Bowman Hall erupted into cheers after 66 homes earmarked for possible rezoning to public space were saved at an extraordinary meeting called to discuss the plan.

The decision was one of four amendments Labor councillors and independent Russ Dickens made.

Another amendment allows Bidwill Hotel to continue operating as a licensed premises under future owners.

The mayor said the amendments rewarded developers and future ratepayers would pay the price.

Removing the 66 homes from the list of properties to be rezoned for open space will stop the council from claiming adequate Section 94 contributions paid for by developers, Cr Robinson said.

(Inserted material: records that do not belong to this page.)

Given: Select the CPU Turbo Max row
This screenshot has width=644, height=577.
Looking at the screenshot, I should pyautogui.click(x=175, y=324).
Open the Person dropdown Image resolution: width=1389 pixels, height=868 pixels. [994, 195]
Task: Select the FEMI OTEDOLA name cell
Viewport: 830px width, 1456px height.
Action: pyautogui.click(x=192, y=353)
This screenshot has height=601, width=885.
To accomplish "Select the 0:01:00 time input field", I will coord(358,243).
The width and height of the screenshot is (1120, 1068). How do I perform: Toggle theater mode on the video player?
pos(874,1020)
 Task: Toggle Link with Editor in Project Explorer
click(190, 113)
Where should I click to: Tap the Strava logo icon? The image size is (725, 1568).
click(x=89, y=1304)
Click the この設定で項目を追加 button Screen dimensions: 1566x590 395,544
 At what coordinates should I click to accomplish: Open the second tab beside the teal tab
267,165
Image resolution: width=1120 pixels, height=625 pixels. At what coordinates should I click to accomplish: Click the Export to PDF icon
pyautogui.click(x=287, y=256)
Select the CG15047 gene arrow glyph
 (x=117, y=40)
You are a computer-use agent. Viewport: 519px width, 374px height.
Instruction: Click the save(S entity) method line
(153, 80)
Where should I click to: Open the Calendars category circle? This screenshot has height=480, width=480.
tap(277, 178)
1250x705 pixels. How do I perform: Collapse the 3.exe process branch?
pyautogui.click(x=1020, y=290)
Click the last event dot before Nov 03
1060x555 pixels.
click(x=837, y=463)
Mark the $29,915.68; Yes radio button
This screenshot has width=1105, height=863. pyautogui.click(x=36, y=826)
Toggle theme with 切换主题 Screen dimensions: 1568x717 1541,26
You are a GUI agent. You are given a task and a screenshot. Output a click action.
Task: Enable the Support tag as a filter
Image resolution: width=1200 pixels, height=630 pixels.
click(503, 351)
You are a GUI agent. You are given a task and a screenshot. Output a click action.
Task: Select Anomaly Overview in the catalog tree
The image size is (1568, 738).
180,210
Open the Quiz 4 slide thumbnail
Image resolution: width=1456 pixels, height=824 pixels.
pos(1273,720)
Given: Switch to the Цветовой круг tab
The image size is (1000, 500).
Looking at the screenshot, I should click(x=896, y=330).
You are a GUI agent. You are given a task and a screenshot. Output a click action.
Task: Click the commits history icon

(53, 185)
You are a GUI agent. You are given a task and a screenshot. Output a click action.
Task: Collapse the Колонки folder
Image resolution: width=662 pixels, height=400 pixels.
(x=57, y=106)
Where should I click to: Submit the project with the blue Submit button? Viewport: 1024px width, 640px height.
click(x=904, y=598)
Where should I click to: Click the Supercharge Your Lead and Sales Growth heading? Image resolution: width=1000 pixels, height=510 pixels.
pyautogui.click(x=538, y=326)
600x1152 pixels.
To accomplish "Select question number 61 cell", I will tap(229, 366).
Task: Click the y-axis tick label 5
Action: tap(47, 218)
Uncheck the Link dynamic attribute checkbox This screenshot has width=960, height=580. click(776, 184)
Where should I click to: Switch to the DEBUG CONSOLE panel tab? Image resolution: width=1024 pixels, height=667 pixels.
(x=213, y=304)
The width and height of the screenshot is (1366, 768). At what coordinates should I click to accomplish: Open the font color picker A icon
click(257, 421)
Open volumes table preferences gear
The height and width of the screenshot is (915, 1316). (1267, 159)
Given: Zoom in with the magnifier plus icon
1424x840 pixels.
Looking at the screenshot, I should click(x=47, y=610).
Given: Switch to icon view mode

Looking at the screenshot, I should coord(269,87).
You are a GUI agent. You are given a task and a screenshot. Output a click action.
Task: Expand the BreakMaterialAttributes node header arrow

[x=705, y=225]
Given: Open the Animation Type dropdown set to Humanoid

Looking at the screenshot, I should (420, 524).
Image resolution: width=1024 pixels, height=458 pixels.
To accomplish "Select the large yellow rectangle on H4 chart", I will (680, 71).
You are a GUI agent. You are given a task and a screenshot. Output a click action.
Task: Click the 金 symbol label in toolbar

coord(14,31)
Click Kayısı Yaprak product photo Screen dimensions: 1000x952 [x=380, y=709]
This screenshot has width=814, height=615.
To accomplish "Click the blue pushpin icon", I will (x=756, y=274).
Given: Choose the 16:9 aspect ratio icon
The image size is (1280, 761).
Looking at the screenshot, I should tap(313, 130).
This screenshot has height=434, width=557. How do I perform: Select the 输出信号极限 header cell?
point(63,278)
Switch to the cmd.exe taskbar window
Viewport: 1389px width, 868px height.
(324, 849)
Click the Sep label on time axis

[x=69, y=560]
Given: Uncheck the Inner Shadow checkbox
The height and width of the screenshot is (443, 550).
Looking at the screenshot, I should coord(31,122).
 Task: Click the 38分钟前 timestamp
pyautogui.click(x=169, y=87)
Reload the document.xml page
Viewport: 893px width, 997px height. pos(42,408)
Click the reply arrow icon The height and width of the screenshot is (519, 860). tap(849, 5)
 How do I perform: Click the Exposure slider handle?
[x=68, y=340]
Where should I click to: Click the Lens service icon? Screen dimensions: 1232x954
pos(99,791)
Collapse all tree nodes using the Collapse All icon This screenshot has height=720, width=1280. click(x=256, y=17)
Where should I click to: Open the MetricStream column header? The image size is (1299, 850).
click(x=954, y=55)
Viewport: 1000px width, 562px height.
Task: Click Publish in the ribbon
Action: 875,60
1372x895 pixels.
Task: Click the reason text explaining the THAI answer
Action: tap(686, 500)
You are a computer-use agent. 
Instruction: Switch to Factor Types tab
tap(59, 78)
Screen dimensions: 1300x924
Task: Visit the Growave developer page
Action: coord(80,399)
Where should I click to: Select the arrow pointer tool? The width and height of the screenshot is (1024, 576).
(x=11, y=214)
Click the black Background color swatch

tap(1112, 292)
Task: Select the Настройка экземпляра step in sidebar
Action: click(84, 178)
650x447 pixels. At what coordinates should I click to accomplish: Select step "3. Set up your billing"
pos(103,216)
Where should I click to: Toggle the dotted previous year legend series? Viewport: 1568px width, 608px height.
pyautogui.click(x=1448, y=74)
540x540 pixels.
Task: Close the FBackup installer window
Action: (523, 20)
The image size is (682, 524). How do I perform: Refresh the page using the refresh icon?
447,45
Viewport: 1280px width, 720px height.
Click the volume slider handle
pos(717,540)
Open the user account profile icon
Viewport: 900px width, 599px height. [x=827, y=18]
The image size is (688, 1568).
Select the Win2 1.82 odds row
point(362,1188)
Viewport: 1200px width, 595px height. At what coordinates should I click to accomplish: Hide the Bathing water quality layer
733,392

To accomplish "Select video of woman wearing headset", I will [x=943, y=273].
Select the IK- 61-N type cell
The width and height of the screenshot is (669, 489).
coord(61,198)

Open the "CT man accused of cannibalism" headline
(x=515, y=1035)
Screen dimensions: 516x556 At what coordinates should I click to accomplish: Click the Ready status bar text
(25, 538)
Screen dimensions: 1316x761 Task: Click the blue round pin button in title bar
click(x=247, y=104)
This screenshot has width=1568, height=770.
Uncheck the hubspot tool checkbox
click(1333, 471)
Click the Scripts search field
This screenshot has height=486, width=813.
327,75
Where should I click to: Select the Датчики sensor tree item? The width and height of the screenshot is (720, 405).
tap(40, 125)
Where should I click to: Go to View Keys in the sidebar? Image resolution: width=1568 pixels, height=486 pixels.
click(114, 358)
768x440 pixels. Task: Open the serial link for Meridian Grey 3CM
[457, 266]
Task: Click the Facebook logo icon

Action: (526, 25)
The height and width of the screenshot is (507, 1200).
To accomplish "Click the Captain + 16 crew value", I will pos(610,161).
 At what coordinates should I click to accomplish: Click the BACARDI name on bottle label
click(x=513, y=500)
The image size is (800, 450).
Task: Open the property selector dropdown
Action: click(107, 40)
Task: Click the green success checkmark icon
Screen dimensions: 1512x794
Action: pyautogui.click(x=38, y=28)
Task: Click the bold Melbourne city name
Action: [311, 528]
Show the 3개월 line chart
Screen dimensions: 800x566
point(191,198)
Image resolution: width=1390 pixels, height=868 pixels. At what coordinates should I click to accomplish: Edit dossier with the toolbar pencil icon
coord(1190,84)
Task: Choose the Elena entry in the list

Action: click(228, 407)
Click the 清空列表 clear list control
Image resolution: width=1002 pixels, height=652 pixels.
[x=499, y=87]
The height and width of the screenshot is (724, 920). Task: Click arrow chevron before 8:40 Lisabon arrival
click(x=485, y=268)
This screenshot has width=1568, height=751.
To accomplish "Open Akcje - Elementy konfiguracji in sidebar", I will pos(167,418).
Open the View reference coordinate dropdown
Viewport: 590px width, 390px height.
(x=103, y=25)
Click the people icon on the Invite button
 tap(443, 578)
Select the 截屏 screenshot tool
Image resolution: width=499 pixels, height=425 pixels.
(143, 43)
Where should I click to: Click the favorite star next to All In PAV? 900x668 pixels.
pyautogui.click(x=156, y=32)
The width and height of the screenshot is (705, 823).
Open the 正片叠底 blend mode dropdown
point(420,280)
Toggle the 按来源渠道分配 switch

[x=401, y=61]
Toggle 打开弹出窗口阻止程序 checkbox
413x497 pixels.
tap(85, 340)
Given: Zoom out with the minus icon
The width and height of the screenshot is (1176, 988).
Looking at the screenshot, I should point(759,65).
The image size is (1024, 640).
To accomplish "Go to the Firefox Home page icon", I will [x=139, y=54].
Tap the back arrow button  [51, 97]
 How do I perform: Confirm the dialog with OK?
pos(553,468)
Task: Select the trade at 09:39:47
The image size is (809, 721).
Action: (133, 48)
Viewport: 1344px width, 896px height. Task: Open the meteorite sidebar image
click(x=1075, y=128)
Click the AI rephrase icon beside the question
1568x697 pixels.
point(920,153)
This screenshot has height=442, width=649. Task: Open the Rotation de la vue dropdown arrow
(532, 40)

"It's achieved nothing and put everyone in jeopardy — not just the 66 homes but also everyone else around them," Cr Robinson told the Star.

"For most of the speakers at the public forum, all they wanted was for it to be resolved."

Cr Robinson said it was unlikely the state government will accept the amendment all existing school sites be zoned SP1 Special Activity, instead of residential.

"What the Labor Party and Russ have done is caused financial chaos," Cr Robinson said.

"It will cost ratepayers up to $33 million in 20 years' time.

"They're trying to be popular but what they've done is be financially irresponsible."

Labor councillor Charlie Lowles argued it was the right decision to save 66 homes.

"Where are these homeowners going to get the money to start again," he asked.

Blacktown Residents Voice spokeswoman Indira Devi has been campaigning to save residents' homes for almost a year.

"My message to the councillors is to consult and listen to us — which some still aren't doing," Mrs Devi said.

She is considering standing for a council seat in 2015.